TEKS SUMBER:
◇ ◇ ◇ ◇ ◇

Seabad Pram: Antara Ideologi, Keadilan, dan Takdir Tuhan
Oleh Dikdik SadikinÂ
AKU membaca Pramoedya Ananta Toer dengan rasa waswas. Nama itu selalu diselubungi prasangka: penulis Lekra, simpatisan kiri, seseorang yang pernah bernaung di bawah panji-panji Partai Komunis Indonesia.Â
Di lingkunganku, nama Pram tak lebih dari bayang-bayang masa lalu yang hendak dikubur bersama sejarah 1965.
Tetapi kata-kata memiliki kekuatan yang sulit ditolak. Aku di usia dua puluh tahun (1985) mulai dari Bumi Manusia, bukan karena ingin memahami Pram. Tetapi karena ingin tahu mengapa begitu banyak orang mengaguminya. Namun, semakin aku membaca, semakin sulit bagiku untuk sekadar membenci.
***
Pram adalah tokoh yang banyak dibenci sekaligus dipuja. Ia adalah penulis besar yang diasingkan oleh negaranya sendiri, tetapi dihormati di luar negeri. Karya-karyanya diterjemahkan ke lebih dari 40 bahasa, dibaca oleh akademisi dari Harvard hingga Sorbonne, tetapi di negerinya sendiri, ia dicap berbahaya.
Sebagian orang menganggapnya sebagai penyair kebebasan, seorang yang berani menantang tirani melalui kata-kata. Tetapi bagi yang lain, ia adalah pengkhianat bangsa, seorang yang pernah berada di lingkaran kekuatan kiri yang ditakuti.Â
Pram dijebloskan ke Pulau Buru tanpa pengadilan. Bukunya dilarang beredar selama lebih dari tiga dekade. Tetapi gagasannya tetap hidup, beredar di bawah tangan, dibaca dalam sunyi, dan diam-diam membentuk cara berpikir banyak orang.
Dalam sebuah wawancara, Pram pernah berkata, "Saya ini musuh negara. Tapi saya bukan musuh rakyat." Kalimat itu menusuk. Ia bukan hanya berbicara tentang dirinya, tetapi tentang bagaimana sejarah menciptakan musuh-musuhnya sendiri.
Aku membaca Anak Semua Bangsa, lalu Jejak Langkah. Aku melihat bagaimana Pram membangun Minke menjadi seorang pemikir revolusioner, tetapi tetap tanpa menyinggung Islam sebagai elemen utama perjuangan. Ini mengingatkanku pada pertentangan lama antara Lekra dan kelompok Islam di tahun 1950-an, saat gerakan kebudayaan kiri menolak gagasan bahwa agama harus menjadi poros dalam kebudayaan bangsa.

◇ ◇ ◇ ◇ ◇

DATA HASIL EKSTRAKSI:
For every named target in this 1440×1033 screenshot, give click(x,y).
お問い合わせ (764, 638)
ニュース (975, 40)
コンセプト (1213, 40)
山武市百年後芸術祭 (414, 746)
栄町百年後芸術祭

◇ ◇ ◇ ◇ ◇

YANG PERLU DIKERJAKAN:
**1.** Salin ulang seluruh baris di bagian data hasil ekstraksi tanpa mengubah satu karakter pun.
**2.** Tuliskan lanjutan esai tentang Pramoedya Ananta Toer, dimulai setelah kalimat terakhir yang ada.
Teks sumber dan baris-baris data tidak saling berkaitan.

HASIL TIAP TUGAS:
**1.**
For every named target in this 1440×1033 screenshot, give click(x,y).
お問い合わせ (764, 638)
ニュース (975, 40)
コンセプト (1213, 40)
山武市百年後芸術祭 (414, 746)
栄町百年後芸術祭

**2.**
Aku bertanya-tanya: apakah ini memang pandangan Pram? Atau ini hanyalah bias seorang yang hidup dalam pengasingan ideologi tertentu?
***
Sejarah mencatat bahwa Pramoedya adalah bagian dari Lekra, lembaga kebudayaan yang dekat dengan PKI. Aku teringat perdebatan di masa lalu, saat Hamka, tokoh besar Muhammadiyah, menyebut Lekra sebagai ancaman bagi kebebasan berpikir, karena hanya mengakui kesenian yang berpihak pada revolusi.
Bagiku, sejarah 1965 bukan sekadar angka. Itu adalah ingatan kolektif yang masih menyisakan luka. Dalam Hari-hari Terakhir PKI karya Julius Pour, disebutkan bahwa lebih dari 500.000 orang terbunuh setelah peristiwa G30S. Amnesty International bahkan memperkirakan angka korban mencapai 1 juta jiwa. Di pesantren, para kyai mengingat bagaimana para santri harus melawan gerakan yang ingin menggantikan agama dengan ideologi.
Tetapi Pram, dalam bukunya, tidak berbicara tentang 1965. Ia berbicara tentang kolonialisme, tentang kebodohan yang diwariskan oleh sistem, tentang tanah air yang dijual murah oleh bangsanya sendiri. Apakah aku bisa menolaknya hanya karena ia pernah berada di sisi sejarah yang berbeda?
Aku harus memilah antara Pram sebagai seorang kiri dan Pram sebagai seorang yang memperjuangkan kebenaran. Keberpihakan politiknya mungkin bertentangan dengan keyakinanku, tetapi kata-kata dan perlawanan Pram terhadap ketidakadilan tetap memiliki nilai yang tidak bisa dikesampingkan begitu saja.
***
Aku membaca Perawan Remaja dalam Cengkeraman Militer, lalu Gadis Pantai. Aku melihat bagaimana Pram mengisahkan perempuan sebagai korban dari sistem yang menindas. Aku berpikir tentang Islam yang membebaskan perempuan dari belenggu jahiliyah, tentang bagaimana Rasulullah memuliakan perempuan. Tapi Pram tidak menulis tentang itu. Ia menulis tentang perempuan-perempuan yang dihancurkan oleh sistem, tetapi bukan dalam narasi Islam.
Namun data yang ada menunjukkan bahwa apa yang ditulis Pram bukan sekadar fiksi. Pada 2022, BPS mencatat bahwa sekitar 11,2% perempuan di Indonesia menikah sebelum usia 18 tahun. Laporan Human Rights Watch menunjukkan bahwa perbudakan seksual masih terjadi dalam bentuk perdagangan manusia.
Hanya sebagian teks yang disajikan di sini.